══ ARTICLE ══

05 Unsloth Integration¶

Source: notebooks/05-unsloth-integration-llamatelemetry-v0-1-1-e1.ipynb

Notebook focus¶

This page is a cell-by-cell walkthrough of the notebook, explaining the intent of each step and showing the exact code executed.

Cell-by-cell walkthrough¶

Cell 1 (Markdown)¶

05 Unsloth Integration¶

Fine-tune with Unsloth and export to GGUF for llama.cpp inference.

What you will learn: - Load a model with UnslothModelLoader - Configure GGUF export with ExportConfig - Export a fine-tuned model to GGUF via UnslothExporter

Requirements: Kaggle notebook with GPU, unsloth and torch installed. This notebook shows the API pattern. Actual fine-tuning requires a training dataset and additional setup.

Cell 2 (Markdown)¶

1) Install¶

Cell 3 (Code)¶

Summary: Installs required dependencies and runtime tools.

!pip -q install git+https://github.com/llamatelemetry/llamatelemetry.git@v0.1.1
# Unsloth must be installed separately:
# !pip -q install unsloth

Cell 4 (Markdown)¶

2) UnslothModelLoader¶

Wraps Unsloth model loading with 4-bit quantization and configurable sequence length.

═══
══ ITEMS ══

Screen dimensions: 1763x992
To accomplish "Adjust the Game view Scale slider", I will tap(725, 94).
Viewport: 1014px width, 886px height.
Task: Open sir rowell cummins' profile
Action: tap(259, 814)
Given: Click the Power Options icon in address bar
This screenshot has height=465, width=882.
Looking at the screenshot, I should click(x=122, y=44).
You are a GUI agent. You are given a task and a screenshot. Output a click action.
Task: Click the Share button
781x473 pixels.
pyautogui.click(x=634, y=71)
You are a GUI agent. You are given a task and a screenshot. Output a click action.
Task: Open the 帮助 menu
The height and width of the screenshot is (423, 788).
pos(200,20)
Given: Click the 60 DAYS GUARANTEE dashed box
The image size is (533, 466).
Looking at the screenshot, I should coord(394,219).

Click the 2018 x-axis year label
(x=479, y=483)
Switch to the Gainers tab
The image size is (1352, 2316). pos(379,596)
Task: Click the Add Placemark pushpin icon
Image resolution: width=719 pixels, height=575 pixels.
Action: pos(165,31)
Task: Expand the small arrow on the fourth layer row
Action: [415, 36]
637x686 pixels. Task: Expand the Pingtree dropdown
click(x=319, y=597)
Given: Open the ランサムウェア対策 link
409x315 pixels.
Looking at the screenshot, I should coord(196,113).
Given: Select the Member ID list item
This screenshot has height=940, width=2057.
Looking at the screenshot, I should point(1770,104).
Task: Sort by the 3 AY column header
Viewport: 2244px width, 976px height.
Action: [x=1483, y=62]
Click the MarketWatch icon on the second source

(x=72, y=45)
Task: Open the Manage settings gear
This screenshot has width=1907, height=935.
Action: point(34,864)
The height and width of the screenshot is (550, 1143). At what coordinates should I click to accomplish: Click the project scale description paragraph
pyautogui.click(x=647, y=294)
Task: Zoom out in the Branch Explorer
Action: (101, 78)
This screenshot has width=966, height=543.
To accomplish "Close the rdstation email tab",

═══

**PROBLEMS TO SOLVE**
**a)** Answer these questions from the Unsloth integration page:
(i) Which class is used to configure GGUF export?
(ii) According to the install step, which package must be installed separately?
(iii) What kind of quantization does UnslothModelLoader use when loading a model?
**b)** Print everything in the Unsloth integration page from "What you will" down to "and runtime tools.".

**THE REPLIES**
**a)**
(i) ExportConfig
(ii) Unsloth
(iii) 4-bit quantization

**b)**
What you will learn: - Load a model with UnslothModelLoader - Configure GGUF export with ExportConfig - Export a fine-tuned model to GGUF via UnslothExporter

Requirements: Kaggle notebook with GPU, unsloth and torch installed. This notebook shows the API pattern. Actual fine-tuning requires a training dataset and additional setup.

Cell 2 (Markdown)¶

1) Install¶

Cell 3 (Code)¶

Summary: Installs required dependencies and runtime tools.